ENUNCIADO DO EXERCÍCIO
Passe para o inglês a frase "Os documentos estariam relatando um verdadeiro cotidiano de terror.", retirada do texto sobre os pedidos de socorro dos Yanomâmi.

TRECHO DA PÁGINA
┌────────

POVOS INDÍGENAS

Yanomâmi tiveram 21 pedidos de socorro ignorados pelo governo Bolsonaro

Os pedidos são públicos e documentam um cotidiano de barbáries cometidas por garimpeiros ilegais contra os povos com a conivência do governo federal

Aldeia Yanomâmi.Créditos: Reprodução / Hutukara Associação Yanomâmi
Escrito en MEIO AMBIENTE E SUSTENTABILIDADE el

Ao longo dos últimos anos pudemos acompanhar no noticiário uma série de tragédias que caíram sobre os povos Yanomâmi, que vivem isolados na Amazônia em uma reserva de 9 mil hectares. Só em 2022, tivemos o caso da denúncia de estupro por parte de garimpeiros sobre uma menina da etnia, da morte de crianças que teriam sido tragadas por uma draga de mineração, além do sumiço de uma comunidade inteira. Os principais suspeitos dos abusos e crimes são pessoas ligadas ao garimpo ilegal em terras indígenas, atividade que, segundo a Hutukara Associação Yanomâmi, cresceu 46% nos territórios ao longo do último ano, com a atuação estimada de 20 mil garimpeiros na região.

De acordo com levantamento do jornal The Intercept Brasil publicado no último dia 17 de agosto, os povos Yanomami registraram 21 pedidos de ajuda públicos ao Governo Federal, Ministério Público Federal Funai e Exército que foram ignorados pelas instituições. Os documentos estariam relatando um verdadeiro cotidiano de terror.

└────────

DADOS EXTRAÍDOS
┌────────

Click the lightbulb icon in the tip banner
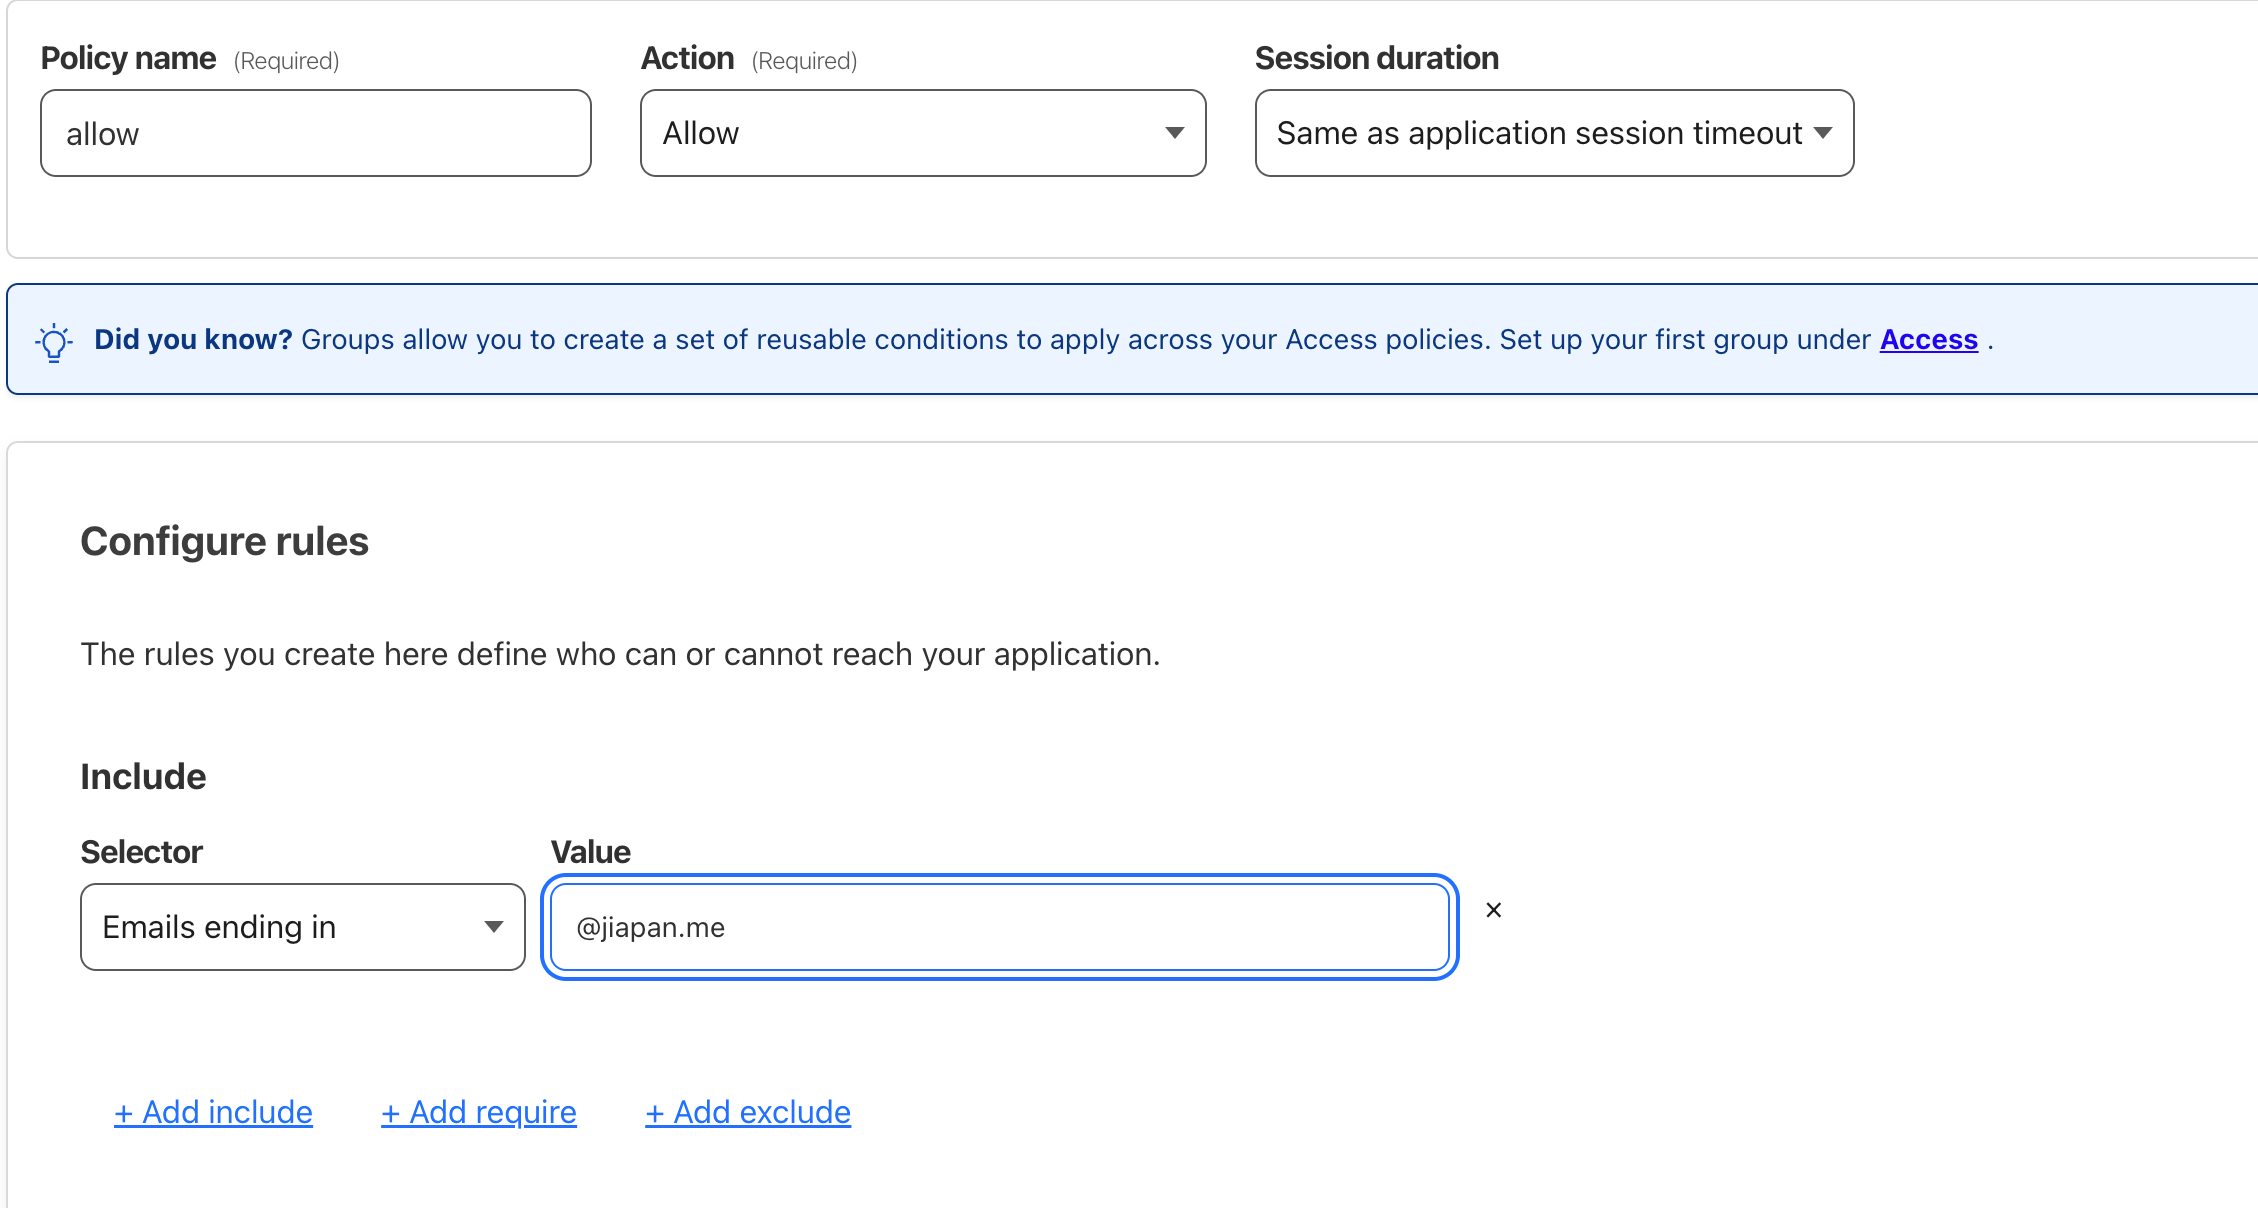Screen dimensions: 2258x1208 pyautogui.click(x=54, y=342)
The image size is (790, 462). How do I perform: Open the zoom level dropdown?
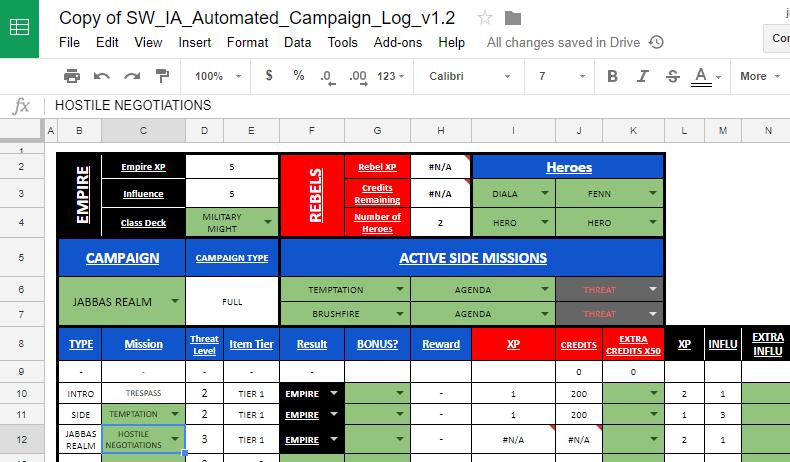[x=216, y=76]
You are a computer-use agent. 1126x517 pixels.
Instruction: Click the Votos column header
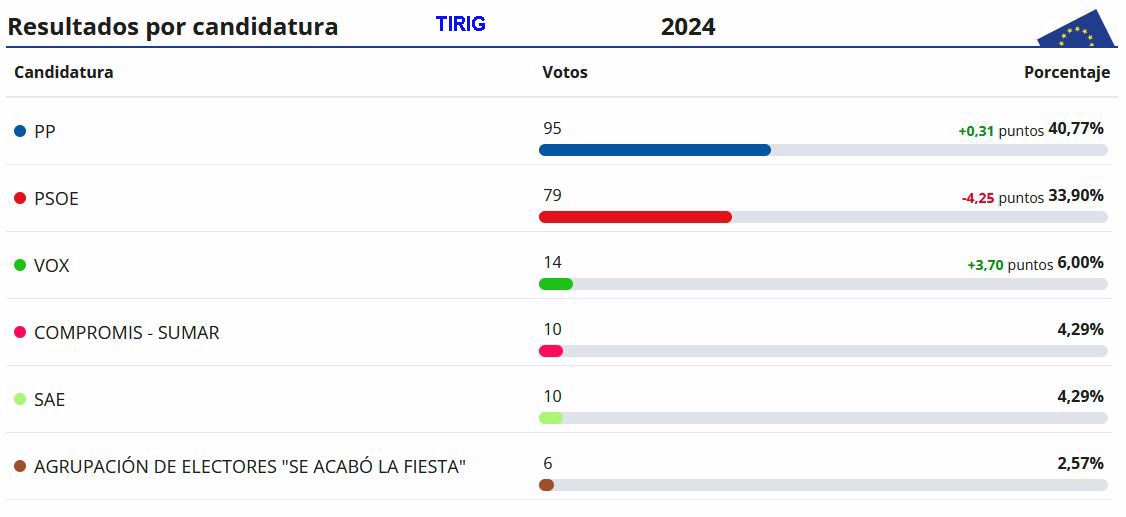pos(564,73)
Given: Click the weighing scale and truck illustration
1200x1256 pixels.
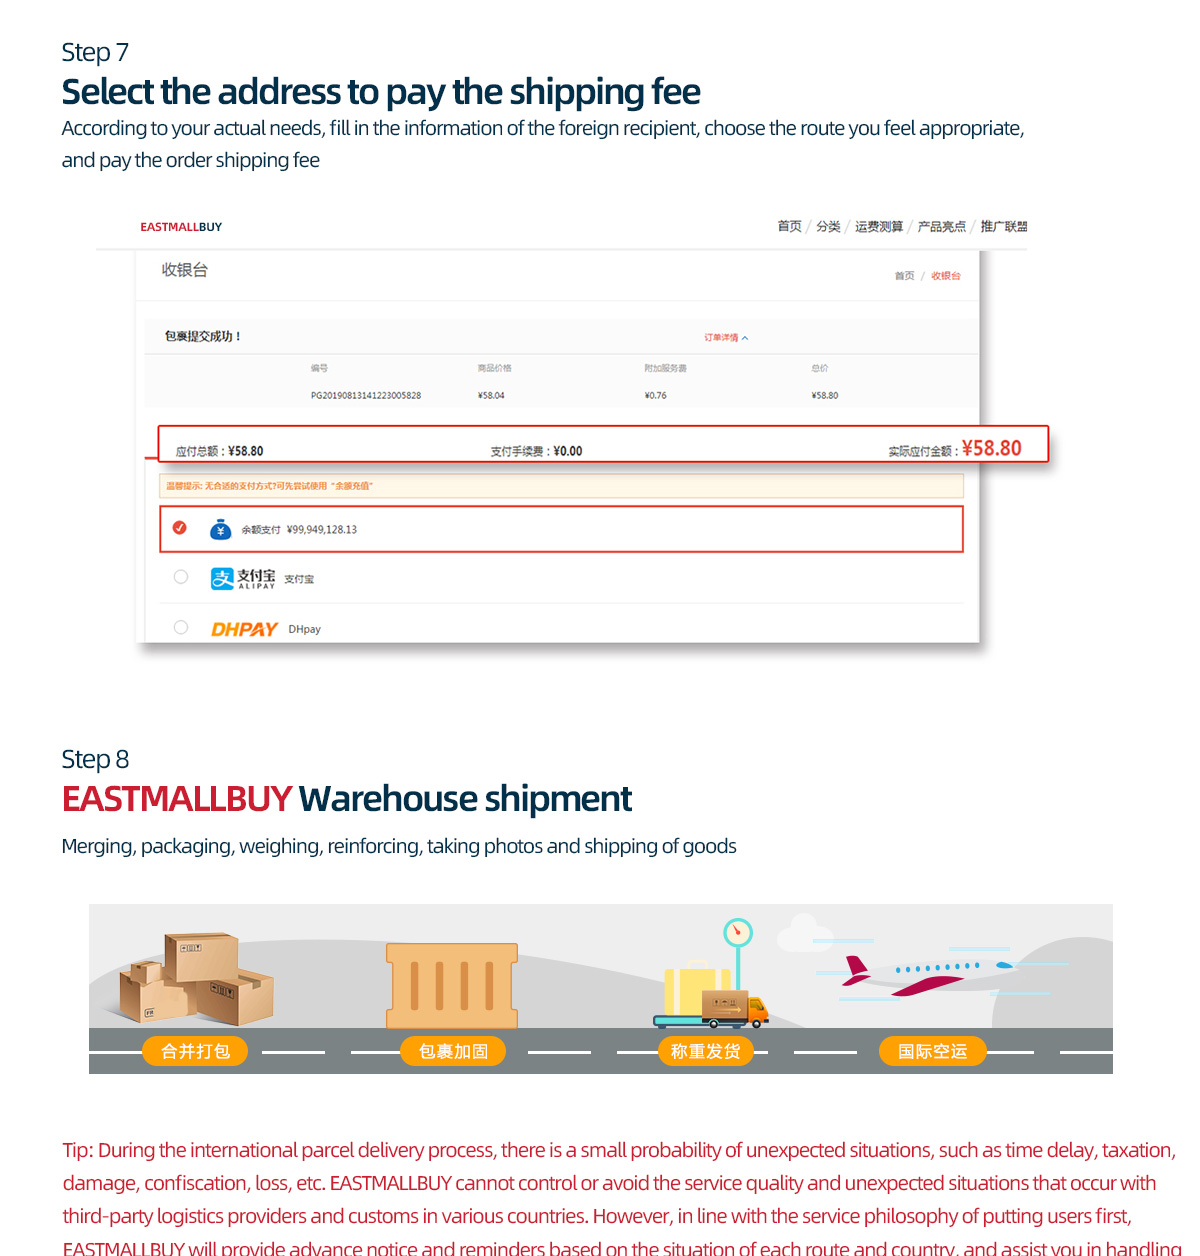Looking at the screenshot, I should tap(712, 973).
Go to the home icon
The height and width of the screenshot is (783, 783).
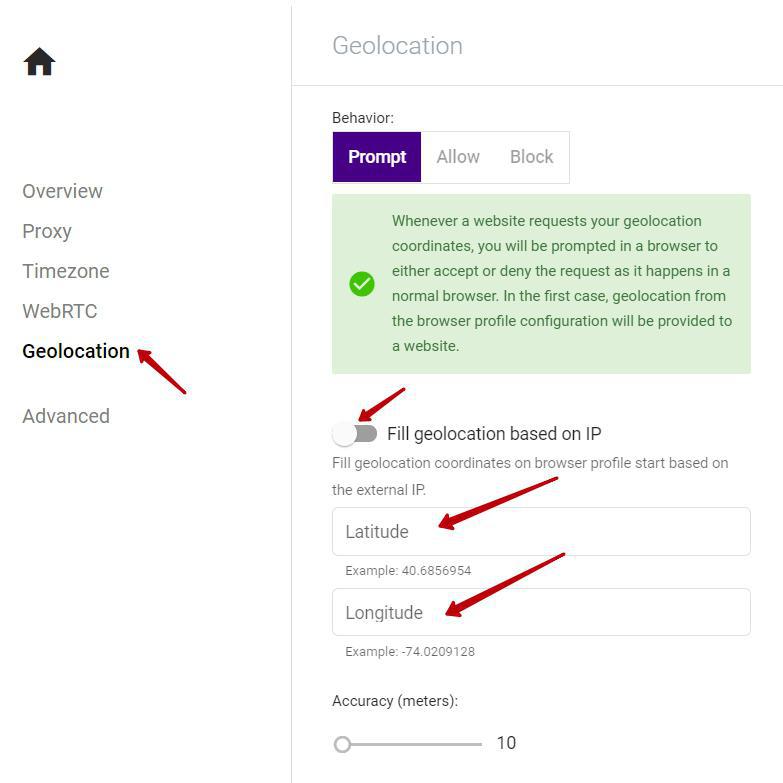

└────────

RESPOSTA
The documents were reportedly describing a veritable daily routine of terror.